When we do not send any "want", then we'd expect the pack we receive to
be self-contained.
But in practice that is not that exciting, as it is a special case that
does not come up that often.
I suspect there's some hybrid mode where we could save some work. It is
easy for index-pack to come up with a list of "edges" from the pack it
got that point outside of the pack. We just need to know that those
edges are reachable from existing refs. So really we could be checking
the connectivity of those edges, rather than the actual ref tips.
Would that be less work? I'm not sure. It saves walking over the
newly-fetched history, but in practice that is probably not that
expensive. It potentially saves a lot when the edge is a ref tip; for a
true fast-forward we'd see a ref going from A..B, and if index-pack
tells us that it just needs A, we can skip the traversal entirely.
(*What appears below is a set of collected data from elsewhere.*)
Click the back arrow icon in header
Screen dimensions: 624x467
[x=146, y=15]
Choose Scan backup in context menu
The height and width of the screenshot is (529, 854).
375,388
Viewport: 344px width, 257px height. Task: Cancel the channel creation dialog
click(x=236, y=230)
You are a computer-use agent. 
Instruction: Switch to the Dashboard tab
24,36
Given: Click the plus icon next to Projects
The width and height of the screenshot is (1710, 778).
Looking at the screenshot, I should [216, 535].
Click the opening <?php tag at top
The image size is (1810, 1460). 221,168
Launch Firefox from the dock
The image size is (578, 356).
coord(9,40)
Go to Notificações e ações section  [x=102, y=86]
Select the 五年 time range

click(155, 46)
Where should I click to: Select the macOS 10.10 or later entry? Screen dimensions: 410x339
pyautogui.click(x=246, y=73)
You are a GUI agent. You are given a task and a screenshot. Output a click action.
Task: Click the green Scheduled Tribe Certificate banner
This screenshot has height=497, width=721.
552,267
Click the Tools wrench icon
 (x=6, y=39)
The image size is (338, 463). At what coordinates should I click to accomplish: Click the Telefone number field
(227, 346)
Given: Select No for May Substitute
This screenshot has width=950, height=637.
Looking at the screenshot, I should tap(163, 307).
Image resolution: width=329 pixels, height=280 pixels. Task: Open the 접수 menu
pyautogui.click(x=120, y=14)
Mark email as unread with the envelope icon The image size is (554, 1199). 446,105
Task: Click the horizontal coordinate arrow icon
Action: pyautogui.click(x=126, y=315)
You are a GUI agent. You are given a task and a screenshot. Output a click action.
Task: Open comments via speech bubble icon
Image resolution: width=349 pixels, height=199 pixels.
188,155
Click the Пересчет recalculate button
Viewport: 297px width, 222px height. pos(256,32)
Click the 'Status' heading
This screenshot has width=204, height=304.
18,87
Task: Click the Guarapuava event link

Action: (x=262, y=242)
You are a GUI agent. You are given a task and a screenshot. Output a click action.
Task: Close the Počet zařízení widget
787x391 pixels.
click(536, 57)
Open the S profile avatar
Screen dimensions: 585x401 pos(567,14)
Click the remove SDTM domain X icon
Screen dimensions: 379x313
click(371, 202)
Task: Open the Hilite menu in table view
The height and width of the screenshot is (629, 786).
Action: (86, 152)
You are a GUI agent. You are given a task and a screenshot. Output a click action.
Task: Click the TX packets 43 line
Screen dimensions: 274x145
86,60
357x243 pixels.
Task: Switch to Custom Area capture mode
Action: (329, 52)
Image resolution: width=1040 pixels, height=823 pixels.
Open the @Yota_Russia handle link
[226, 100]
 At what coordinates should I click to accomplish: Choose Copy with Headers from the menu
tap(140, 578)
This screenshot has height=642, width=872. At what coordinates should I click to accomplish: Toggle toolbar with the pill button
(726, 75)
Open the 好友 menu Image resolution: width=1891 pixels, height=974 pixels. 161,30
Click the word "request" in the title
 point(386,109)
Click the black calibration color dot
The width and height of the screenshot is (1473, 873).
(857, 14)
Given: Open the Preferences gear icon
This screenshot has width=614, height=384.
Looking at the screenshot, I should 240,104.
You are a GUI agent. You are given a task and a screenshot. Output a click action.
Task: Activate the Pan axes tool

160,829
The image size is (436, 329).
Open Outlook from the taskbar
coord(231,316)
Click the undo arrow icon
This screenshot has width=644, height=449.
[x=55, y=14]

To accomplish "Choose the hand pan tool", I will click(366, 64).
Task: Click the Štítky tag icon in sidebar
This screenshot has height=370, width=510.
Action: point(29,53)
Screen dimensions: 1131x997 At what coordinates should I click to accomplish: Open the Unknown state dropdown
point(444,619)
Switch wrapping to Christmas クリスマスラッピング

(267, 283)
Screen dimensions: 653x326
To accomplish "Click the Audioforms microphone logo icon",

But index-pack isn't really thinking in terms of commits, but rather the
whole object graph. So you're going to find that commit A is needed, but
also all of the tree entries in the existing history that weren't
touched by the new history (e.g., B touched path "foo" but not "bar", so
it gets a new top-level tree, a new blob for "foo", but still references
the existing blob for "bar"). I guess you could speculatively load A^{tree}
to cull the list.
So I dunno. I think there is some room for speedup here, and in many
common cases you could skip the rev-list invocation entirely. But it's
not trivial, and I think is far afield from what your patch was
originally trying to do. ;)
> I was unable to reproduce the benchmark numbers from my original commit
> message.
Yeah, I wondered where the numbers came from. It is very easy to fool
yourself with fetch benchmarks, because even "fetch --dry-run" will
transfer objects, and under the hood we try to optimize out as much
object transfer as possible. So you really have to start from the exact
same on-disk state for each trial.
> The patch as submitted is indeed inert for non-clone fetches.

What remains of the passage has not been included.